Have you tried a pair of scissors? I flattened out a piece of plumbing pipe just recently and used a pair of kitchen scissors to cut a fairly intricate shape which had a few tight curves. Blunted the scissors but easy enough to re sharpen (or buy a cheap pair).


----------



## classic33 (3 May 2022)

Is the piece you need an external or internal curve?
If external, a series of small straight cuts, finished with a file.


----------



## slowmotion (3 May 2022)

Sandwich the copper between two bits of scrap MDF (each say 6mm thick) and then cut the curve with a fine tooth jigsaw. Make sure that the MDF remains in intimate contact with the copper when you are cutting.


----------



## JohnHughes307 (3 May 2022)

Isn't this a job for tinsnips?


----------



## Adam4868 (3 May 2022)

Definately decent pair of tin snips if your confident enough.Id never really cut with a jig saw.To much of a chance for error.How tight of a curve are you cutting ?


----------



## presta (3 May 2022)

JohnHughes307 said:


> Isn't this a job for tinsnips?



Yes, yes, and yes again.

(By the way, it's a job for tin snips.)


----------



## slowmotion (3 May 2022)

Adam4868 said:


> Definately decent pair of tin snips if your confident enough.Id never really cut with a jig saw.To much of a chance for error.How tight of a curve are you cutting ?

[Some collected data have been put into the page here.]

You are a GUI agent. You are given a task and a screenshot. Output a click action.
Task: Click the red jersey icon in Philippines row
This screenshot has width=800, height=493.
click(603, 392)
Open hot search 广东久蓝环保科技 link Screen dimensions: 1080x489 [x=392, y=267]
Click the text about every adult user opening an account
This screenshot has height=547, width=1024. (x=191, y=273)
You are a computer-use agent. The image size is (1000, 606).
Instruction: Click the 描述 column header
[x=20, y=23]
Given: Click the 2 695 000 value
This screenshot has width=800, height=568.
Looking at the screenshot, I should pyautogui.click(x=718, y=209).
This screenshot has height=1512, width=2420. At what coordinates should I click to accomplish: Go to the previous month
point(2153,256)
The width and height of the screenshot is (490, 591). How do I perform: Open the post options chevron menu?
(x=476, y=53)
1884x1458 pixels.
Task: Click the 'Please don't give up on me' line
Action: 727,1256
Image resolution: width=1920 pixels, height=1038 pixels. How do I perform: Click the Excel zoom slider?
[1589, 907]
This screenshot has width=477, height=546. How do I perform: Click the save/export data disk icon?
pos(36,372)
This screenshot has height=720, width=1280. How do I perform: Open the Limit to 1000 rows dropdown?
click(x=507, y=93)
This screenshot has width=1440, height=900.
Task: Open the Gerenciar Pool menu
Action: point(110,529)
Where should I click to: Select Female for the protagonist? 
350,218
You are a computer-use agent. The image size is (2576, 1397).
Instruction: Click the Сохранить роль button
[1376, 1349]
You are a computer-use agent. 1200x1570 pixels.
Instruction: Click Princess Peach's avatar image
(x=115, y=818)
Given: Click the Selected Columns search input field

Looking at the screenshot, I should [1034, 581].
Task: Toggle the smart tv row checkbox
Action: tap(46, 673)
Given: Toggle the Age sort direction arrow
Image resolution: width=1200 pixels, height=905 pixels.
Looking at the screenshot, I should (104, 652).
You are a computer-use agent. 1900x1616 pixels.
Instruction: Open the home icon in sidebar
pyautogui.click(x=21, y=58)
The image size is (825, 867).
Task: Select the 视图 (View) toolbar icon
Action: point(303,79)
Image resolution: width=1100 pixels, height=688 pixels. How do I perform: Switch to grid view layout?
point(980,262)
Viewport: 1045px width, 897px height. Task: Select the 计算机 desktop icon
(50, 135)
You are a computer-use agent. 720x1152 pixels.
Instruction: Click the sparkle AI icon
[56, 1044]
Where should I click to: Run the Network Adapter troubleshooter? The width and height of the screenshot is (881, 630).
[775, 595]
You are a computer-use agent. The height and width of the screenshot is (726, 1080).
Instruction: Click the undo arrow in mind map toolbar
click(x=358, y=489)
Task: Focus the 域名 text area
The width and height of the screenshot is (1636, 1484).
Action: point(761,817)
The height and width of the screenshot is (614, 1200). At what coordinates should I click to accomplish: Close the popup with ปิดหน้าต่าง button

Oh, all right then...how about a laser cutter?

[media]
]View: https://www.youtube.com/watch?v=8YIp_WASCQ4[/media]


----------



## MontyVeda (4 May 2022)

Darius_Jedburgh said:


> Sorry, rushing. It's still not thick and a knife should have no trouble.


Thanks. I'll give it a go


----------



## MontyVeda (4 May 2022)

tinsnips tend to bend either side of what you're I'm cutting, so they're the last option.

I tried Darius' stanley knife option on the smallest cut and whilst it took a fair few passes, did work without bending the plate.

The curve is not too tight, 50mm radius at the tightest.


----------



## presta (4 May 2022)

MontyVeda said:


> tinsnips tend to bend either side of what you're cutting, so they're the last option.


If you're going about it the right way it's the swarf that curls, not the workpiece.


----------



## MontyVeda (4 May 2022)

presta said:


> If you're going about it the right way it's the swarf that curls, not the workpiece.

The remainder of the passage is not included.